Ejercicio a
Resuma en una sola oración el fragmento proporcionado sobre la serie Al atardecer de la vida….

El libro que reseñaré forma parte de la serie Al atardecer de la vida…,1 publicada por la Asociación para el Avance de las Ciencias Sociales en Guatemala (Avancso),2 que busca rendir un homenaje a la vida y trayectoria intelectual del sacerdote y antropólogo guatemalteco Ricardo Falla, con la publicación de algunos de sus escritos, que no se habían publicado antes o eran de difícil acceso.

Ejercicio b
Actualice las líneas del listado comprendidas entre la que contiene "Task: Go to the Painless Lab tab" y la que contiene "(x=896, y=125)", ambas incluidas, sustituyendo "Slack" por "Teams" sin modificar nada más.

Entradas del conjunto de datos
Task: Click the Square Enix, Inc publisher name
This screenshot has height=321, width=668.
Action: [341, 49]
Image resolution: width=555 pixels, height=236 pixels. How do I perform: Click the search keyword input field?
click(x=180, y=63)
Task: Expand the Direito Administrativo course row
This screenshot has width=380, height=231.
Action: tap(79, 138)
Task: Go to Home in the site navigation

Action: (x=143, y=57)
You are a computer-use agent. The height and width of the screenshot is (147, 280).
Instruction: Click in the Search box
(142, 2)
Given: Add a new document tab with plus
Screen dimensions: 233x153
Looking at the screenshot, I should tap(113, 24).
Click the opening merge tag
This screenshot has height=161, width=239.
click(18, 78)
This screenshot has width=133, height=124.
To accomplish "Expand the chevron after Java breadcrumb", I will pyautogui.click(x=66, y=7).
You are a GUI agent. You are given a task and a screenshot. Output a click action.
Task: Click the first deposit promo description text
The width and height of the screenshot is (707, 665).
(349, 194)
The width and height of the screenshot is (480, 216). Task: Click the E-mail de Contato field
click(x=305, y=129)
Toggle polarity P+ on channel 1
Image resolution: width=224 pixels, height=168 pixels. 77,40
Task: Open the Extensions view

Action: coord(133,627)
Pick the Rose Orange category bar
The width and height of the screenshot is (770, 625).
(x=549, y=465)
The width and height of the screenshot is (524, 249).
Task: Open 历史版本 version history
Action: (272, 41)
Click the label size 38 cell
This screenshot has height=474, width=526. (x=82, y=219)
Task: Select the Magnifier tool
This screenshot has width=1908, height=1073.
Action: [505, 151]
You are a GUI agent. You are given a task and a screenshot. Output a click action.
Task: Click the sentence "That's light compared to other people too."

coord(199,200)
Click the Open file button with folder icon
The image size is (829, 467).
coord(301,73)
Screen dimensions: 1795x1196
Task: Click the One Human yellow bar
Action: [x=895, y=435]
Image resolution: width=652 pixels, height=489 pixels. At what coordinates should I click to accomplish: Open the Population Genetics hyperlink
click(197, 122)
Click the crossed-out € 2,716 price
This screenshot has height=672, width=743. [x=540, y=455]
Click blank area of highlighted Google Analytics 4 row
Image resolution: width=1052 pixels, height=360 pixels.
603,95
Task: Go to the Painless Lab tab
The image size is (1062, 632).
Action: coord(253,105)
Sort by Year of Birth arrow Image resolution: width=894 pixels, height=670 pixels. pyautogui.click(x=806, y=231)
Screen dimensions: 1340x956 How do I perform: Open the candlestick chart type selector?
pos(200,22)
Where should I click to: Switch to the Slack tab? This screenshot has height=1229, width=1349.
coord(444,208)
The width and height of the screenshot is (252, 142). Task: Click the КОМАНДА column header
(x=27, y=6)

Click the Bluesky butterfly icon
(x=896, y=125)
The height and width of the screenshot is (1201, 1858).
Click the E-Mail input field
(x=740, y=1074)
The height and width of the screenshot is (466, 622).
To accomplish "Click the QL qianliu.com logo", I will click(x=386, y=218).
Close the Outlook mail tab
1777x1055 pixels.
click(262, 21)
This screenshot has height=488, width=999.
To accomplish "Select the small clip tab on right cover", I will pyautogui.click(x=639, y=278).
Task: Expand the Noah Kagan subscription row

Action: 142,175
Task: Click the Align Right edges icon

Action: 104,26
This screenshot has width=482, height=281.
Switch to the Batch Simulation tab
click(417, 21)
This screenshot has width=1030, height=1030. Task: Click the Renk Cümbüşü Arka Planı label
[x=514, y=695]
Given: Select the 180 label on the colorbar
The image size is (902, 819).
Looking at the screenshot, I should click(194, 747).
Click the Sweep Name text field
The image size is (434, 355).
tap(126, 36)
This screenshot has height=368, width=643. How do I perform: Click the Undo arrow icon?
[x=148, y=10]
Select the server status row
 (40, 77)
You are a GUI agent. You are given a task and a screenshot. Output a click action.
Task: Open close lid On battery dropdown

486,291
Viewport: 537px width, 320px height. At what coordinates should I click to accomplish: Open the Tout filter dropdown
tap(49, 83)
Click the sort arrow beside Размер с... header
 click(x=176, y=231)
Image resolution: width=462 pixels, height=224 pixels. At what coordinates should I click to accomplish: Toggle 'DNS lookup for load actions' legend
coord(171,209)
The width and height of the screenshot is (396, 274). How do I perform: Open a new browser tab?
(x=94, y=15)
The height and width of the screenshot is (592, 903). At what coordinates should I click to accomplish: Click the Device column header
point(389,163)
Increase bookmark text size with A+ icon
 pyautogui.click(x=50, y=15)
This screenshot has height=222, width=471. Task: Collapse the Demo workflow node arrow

Resultado correcto a
El libro reseñado pertenece a la serie Al atardecer de la vida…, publicada por la Asociación para el Avance de las Ciencias Sociales en Guatemala (Avancso), que busca rendir homenaje a la vida y trayectoria intelectual del sacerdote y antropólogo guatemalteco Ricardo Falla mediante la publicación de algunos de sus escritos inéditos o de difícil acceso.

Resultado correcto b
Task: Go to the Painless Lab tab
The image size is (1062, 632).
Action: coord(253,105)
Sort by Year of Birth arrow Image resolution: width=894 pixels, height=670 pixels. pyautogui.click(x=806, y=231)
Screen dimensions: 1340x956 How do I perform: Open the candlestick chart type selector?
pos(200,22)
Where should I click to: Switch to the Teams tab? This screenshot has height=1229, width=1349.
coord(444,208)
The width and height of the screenshot is (252, 142). Task: Click the КОМАНДА column header
(x=27, y=6)

Click the Bluesky butterfly icon
(x=896, y=125)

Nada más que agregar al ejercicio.